Overall, our study reveals the importance of TEs in transcription gain and loss. At a large scale, a high TE density seems to enable transcription, most likely through changes of chromatin organization ( Lawson et al. 2023), as TE density was correlated with de novo transcripts density within 100 kb windows. At a finer scale, insertions of TEs seems to lead to different outcomes depending on their insertion patterns. Indeed, a singular insertion of DNA transposons shortly overlapping with the transcript sequence tends to favor the gain of transcription, most likely through enrichment of the upstream region with low identity TFBS motifs, although the alternative mechanism of TEs inserting into newly transcribed regions cannot yet be ruled out.
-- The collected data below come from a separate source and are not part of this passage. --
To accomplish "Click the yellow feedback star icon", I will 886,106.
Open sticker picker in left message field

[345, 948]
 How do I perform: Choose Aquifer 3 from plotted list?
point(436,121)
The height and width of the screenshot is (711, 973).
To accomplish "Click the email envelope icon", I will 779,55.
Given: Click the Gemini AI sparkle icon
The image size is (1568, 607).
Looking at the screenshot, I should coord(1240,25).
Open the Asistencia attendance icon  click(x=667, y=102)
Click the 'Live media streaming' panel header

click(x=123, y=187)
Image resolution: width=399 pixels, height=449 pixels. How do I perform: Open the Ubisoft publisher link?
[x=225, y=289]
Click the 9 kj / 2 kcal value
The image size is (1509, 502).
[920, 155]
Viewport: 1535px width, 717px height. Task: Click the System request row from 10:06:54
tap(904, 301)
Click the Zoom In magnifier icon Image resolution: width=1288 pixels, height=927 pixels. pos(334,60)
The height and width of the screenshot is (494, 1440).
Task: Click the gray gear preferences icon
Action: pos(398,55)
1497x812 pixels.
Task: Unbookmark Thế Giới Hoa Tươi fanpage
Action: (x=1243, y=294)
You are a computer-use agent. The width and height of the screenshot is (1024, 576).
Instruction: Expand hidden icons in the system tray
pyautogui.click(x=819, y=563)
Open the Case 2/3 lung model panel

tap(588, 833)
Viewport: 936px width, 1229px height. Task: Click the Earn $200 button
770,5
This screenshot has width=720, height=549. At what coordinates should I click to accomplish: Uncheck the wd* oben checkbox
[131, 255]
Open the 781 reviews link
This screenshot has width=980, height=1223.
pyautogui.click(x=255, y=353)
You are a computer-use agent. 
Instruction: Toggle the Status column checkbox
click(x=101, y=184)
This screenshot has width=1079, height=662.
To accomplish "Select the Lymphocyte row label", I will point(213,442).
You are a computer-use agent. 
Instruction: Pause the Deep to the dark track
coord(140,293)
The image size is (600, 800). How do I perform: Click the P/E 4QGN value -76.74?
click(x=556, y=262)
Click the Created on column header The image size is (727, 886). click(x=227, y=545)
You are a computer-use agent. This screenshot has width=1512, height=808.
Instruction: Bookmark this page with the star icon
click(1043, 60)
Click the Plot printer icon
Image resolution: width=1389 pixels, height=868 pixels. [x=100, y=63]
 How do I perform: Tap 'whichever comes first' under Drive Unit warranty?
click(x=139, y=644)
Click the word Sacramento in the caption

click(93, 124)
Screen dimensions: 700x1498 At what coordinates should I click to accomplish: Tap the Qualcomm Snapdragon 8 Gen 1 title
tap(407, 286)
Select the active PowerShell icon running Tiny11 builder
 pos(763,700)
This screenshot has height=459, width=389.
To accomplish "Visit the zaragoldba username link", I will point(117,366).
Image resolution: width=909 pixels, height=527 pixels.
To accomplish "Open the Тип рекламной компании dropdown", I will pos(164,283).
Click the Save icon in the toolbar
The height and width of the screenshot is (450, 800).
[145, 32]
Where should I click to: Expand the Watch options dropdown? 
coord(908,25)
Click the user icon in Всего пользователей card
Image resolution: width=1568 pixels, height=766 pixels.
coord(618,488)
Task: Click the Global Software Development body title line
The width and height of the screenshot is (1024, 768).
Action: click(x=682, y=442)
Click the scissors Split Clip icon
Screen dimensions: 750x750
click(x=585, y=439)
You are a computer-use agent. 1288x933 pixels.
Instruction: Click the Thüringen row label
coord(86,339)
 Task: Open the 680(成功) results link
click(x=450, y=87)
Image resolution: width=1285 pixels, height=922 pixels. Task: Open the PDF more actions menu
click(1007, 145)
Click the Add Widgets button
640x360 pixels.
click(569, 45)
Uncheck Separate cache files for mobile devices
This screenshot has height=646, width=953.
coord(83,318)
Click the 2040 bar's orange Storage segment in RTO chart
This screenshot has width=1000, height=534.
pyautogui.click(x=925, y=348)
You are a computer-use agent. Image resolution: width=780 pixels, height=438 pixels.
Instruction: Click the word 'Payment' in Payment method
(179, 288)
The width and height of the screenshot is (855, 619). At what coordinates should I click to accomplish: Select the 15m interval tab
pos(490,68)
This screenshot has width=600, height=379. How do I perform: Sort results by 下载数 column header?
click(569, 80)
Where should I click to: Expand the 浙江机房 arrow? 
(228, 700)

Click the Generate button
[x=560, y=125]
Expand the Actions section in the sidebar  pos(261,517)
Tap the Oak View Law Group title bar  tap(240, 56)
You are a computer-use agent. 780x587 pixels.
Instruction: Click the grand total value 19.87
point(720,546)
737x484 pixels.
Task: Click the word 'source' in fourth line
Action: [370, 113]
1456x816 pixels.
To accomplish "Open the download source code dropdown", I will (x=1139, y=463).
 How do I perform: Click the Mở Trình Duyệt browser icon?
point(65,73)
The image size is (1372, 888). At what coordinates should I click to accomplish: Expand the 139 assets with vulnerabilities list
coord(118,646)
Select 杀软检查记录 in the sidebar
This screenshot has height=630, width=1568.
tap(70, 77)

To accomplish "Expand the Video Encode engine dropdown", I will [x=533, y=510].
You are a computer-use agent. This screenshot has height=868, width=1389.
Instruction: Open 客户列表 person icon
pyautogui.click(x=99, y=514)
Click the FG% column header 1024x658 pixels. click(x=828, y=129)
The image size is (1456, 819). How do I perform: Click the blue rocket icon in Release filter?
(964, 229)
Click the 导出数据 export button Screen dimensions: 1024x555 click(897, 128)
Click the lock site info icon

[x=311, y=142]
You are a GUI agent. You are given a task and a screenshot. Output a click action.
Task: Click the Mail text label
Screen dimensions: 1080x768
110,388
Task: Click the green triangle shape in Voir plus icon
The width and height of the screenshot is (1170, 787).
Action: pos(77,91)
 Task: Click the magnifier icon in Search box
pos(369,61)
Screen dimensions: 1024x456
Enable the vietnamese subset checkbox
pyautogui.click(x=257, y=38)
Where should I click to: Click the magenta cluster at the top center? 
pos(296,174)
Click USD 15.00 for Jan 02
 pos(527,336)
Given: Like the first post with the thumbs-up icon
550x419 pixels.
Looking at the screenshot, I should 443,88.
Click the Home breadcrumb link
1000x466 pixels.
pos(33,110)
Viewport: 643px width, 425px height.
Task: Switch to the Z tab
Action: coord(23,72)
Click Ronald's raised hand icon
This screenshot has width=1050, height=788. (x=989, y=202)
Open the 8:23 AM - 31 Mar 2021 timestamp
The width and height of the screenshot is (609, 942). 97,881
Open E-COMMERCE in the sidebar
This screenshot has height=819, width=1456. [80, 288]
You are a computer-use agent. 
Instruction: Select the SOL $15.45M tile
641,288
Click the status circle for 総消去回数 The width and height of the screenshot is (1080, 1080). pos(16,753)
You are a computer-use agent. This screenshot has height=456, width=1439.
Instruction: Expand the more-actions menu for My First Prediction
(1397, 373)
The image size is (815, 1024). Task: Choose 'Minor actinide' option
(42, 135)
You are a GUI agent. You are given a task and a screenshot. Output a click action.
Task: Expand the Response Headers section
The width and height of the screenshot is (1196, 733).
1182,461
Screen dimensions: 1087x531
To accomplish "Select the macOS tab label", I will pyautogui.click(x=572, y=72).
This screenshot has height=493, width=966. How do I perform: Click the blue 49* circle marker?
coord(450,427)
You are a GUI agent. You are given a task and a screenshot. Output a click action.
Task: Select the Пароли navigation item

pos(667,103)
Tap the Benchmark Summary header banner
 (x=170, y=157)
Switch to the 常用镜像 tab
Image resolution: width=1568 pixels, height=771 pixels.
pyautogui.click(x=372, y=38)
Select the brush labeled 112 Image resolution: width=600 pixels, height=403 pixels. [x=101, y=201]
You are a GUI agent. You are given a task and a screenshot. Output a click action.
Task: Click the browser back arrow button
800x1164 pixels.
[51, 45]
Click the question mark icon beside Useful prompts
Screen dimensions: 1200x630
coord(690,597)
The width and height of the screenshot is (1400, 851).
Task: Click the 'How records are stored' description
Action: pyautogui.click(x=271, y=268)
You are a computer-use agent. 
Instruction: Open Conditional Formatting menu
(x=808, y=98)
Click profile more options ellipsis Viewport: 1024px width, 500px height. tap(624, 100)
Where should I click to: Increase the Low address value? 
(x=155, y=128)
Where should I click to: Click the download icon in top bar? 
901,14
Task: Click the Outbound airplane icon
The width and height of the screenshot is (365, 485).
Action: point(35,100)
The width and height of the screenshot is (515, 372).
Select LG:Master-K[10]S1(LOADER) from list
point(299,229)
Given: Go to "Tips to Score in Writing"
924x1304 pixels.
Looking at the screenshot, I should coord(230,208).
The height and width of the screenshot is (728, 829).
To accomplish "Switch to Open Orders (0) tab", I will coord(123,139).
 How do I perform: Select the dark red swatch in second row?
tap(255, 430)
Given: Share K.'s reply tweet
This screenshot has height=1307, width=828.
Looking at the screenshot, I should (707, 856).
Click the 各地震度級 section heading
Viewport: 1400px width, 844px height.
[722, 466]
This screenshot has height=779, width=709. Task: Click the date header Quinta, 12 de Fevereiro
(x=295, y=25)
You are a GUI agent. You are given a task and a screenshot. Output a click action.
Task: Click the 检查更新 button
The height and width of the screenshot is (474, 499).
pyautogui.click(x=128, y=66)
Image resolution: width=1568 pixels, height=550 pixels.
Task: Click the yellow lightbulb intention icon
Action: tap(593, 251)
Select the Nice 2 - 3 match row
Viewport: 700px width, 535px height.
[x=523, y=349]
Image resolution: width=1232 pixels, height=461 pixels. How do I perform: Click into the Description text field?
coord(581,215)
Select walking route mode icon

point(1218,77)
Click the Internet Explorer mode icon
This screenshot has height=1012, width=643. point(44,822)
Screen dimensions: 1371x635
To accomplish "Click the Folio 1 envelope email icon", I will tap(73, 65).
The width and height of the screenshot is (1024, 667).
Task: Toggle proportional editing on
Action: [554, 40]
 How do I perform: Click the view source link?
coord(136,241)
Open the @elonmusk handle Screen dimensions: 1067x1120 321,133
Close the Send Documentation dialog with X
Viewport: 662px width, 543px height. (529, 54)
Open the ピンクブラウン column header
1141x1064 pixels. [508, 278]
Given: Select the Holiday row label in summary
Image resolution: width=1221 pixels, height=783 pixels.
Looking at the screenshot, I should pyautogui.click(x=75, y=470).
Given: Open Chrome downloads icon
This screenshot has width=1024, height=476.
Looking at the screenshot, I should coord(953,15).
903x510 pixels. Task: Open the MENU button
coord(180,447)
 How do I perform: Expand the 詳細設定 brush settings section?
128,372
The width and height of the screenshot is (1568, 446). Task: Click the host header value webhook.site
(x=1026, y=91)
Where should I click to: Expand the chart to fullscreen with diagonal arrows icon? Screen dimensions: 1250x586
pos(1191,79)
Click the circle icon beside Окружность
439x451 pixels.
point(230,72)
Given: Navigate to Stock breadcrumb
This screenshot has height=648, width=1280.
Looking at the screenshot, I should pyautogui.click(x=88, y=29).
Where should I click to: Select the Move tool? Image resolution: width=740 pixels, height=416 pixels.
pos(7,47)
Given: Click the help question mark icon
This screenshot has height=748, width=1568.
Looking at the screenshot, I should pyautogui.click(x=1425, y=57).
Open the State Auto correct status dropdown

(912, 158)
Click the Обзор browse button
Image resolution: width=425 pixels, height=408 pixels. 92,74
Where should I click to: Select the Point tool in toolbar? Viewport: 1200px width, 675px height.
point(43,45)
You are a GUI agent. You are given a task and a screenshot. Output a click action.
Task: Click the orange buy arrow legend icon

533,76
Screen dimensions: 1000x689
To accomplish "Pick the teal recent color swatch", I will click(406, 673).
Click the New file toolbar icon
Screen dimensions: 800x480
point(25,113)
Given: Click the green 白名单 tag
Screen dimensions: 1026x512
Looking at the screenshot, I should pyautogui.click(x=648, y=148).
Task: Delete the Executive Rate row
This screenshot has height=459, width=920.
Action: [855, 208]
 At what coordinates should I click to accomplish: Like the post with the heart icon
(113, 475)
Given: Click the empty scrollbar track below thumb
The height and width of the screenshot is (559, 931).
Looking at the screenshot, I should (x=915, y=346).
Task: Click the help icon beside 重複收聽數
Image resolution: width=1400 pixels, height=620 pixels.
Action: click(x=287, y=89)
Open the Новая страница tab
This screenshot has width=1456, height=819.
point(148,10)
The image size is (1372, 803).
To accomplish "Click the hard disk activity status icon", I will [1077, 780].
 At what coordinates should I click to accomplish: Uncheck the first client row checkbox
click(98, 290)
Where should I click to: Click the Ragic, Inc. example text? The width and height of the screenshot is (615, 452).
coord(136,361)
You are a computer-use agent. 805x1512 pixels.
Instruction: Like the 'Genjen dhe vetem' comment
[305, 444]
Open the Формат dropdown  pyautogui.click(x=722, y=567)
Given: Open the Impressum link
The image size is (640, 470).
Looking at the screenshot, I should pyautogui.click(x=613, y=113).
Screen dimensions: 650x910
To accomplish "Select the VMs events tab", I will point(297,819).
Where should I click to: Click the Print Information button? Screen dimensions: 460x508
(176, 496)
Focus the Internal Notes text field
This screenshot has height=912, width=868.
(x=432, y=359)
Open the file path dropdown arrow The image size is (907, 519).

Additionally, insertions of RNA transposons, while overlapping lower proportions of de novo transcripts compared to their homologs, are accompanied by an enrichment in minimal core promotor motifs in de novo transcripts upstream regions. This suggests that, while less frequent, they could also contribute to the gain of new transcription events but seem to provide different motifs.

Supplementary Material

Supplementary material is available at Genome Biology and Evolution online.

Author Contributions

M.K.L.: Data Curation, Formal Analysis, Investigation, Methodology, Writing and Reviewing original draft; B.F.: Formal Analysis, Investigation, Methodology, Writing and Reviewing original draft; J.S.: Data Curation, Formal Analysis; E.B.B.: Funding Acquisition, Reviewing original draft; A.G.: Conceptualization, Funding Acquisition, Project Administration, Supervision, Validation, Writing and Reviewing original draft.

Funding

M.K.L. and A.G. acknowledge funding from the Deutsche Forschungsgemeinschaft priority program “Genomic Basis of Evolutionary Innovations” (SPP 2349), project BO 2544/20-1 awarded to E.B.B. A.G. and E.B.B. acknowledge funding from grant 3.3-1213745-Fra-HFST-P from the Alexander von Humboldt-Stiftung. B.F. was funded by the European Union REA through a EU-H2020 Marie Skłodowska-Curie Action, Grant Number 101024100 (TEEPI). We acknowledge support from the Open Access Publication Fund of the University of Münster.

Conflict of Interests

The authors declare no competing interests.